Re: planner and having clausule

From: Ľubomír Varga <varga(at)plaintext(dot)sk>
To: pgsql-performance(at)postgresql(dot)org
Cc: info <info(at)plaintext(dot)sk>
Subject: Re: planner and having clausule
Date: 2013-09-06 08:44:20
Message-ID: 128353624.931378457060911.JavaMail.root@shiva
Views: Raw Message | Whole Thread | Download mbox | Resend email
Thread:
Lists: pgsql-performance

Hi again, my mistake. I have found why there are not this optimization (thus I have found other one, correct, see bellow). I can have for example:

stocktaking_id | stat_item_start
------------------------------------
abc | 2013-01-01
abc | 2013-08-08

And when applied my "optimization", it will return me abc (minimum for abc is 2013-01-01 and it does not conform having restriction, but I have applied where restriction to date which broke my result...)

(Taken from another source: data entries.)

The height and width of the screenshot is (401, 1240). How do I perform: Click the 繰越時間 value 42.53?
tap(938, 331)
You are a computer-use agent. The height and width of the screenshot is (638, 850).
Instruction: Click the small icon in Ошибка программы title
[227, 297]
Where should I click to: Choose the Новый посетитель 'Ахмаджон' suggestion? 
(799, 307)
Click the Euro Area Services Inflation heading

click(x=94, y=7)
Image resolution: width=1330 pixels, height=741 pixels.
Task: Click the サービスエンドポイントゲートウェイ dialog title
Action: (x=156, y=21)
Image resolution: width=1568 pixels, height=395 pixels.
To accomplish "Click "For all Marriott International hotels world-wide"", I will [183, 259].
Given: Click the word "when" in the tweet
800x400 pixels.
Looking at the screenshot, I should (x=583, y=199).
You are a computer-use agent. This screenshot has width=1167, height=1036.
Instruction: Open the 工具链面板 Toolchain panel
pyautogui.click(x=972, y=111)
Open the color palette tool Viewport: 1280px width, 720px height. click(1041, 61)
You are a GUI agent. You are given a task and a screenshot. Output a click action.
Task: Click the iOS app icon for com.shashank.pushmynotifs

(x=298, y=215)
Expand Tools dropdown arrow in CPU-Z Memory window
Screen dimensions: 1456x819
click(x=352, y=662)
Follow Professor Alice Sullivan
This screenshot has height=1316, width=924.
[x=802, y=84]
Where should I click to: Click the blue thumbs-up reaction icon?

Proper optimization should be:

explain
SELECT stocktaking_id
FROM t_weighting
--proper optimization restriction
WHERE stocktaking_id IN (SELECT DISTINCT stocktaking_id FROM t_weighting WHERE stat_item_start BETWEEN '2013-08-01' AND '2013-09-01')
GROUP BY stocktaking_id
HAVING MIN(stat_item_start) BETWEEN '2013-08-01' AND '2013-09-01';

with result:
"HashAggregate (cost=15485.12..15490.08 rows=248 width=32)"
" Filter: ((min(public.t_weighting.stat_item_start) >= '2013-08-01 00:00:00'::timestamp without time zone) AND (min(public.t_weighting.stat_item_start) <= '2013-09-01 00:00:00'::timestamp without time zone))"
" -> Nested Loop (cost=222.05..15441.65 rows=5796 width=32)"
" -> HashAggregate (cost=8.47..8.48 rows=1 width=32)"
" -> Subquery Scan "ANY_subquery" (cost=8.45..8.47 rows=1 width=32)"
" -> HashAggregate (cost=8.45..8.46 rows=1 width=24)"
" -> Index Scan using idx_t_weighting_stat_item_start on t_weighting (cost=0.00..8.44 rows=1 width=24)"
" Index Cond: ((stat_item_start >= '2013-08-01 00:00:00'::timestamp without time zone) AND (stat_item_start <= '2013-09-01 00:00:00'::timestamp without time zone))"
" -> Bitmap Heap Scan on t_weighting (cost=213.58..15360.73 rows=5796 width=32)"
" Recheck Cond: ((public.t_weighting.stocktaking_id)::text = ("ANY_subquery".stocktaking_id)::text)"
" -> Bitmap Index Scan on idx_t_weighting_stocktaking_id_user_id (cost=0.00..212.13 rows=5796 width=0)"
" Index Cond: ((public.t_weighting.stocktaking_id)::text = ("ANY_subquery".stocktaking_id)::text)"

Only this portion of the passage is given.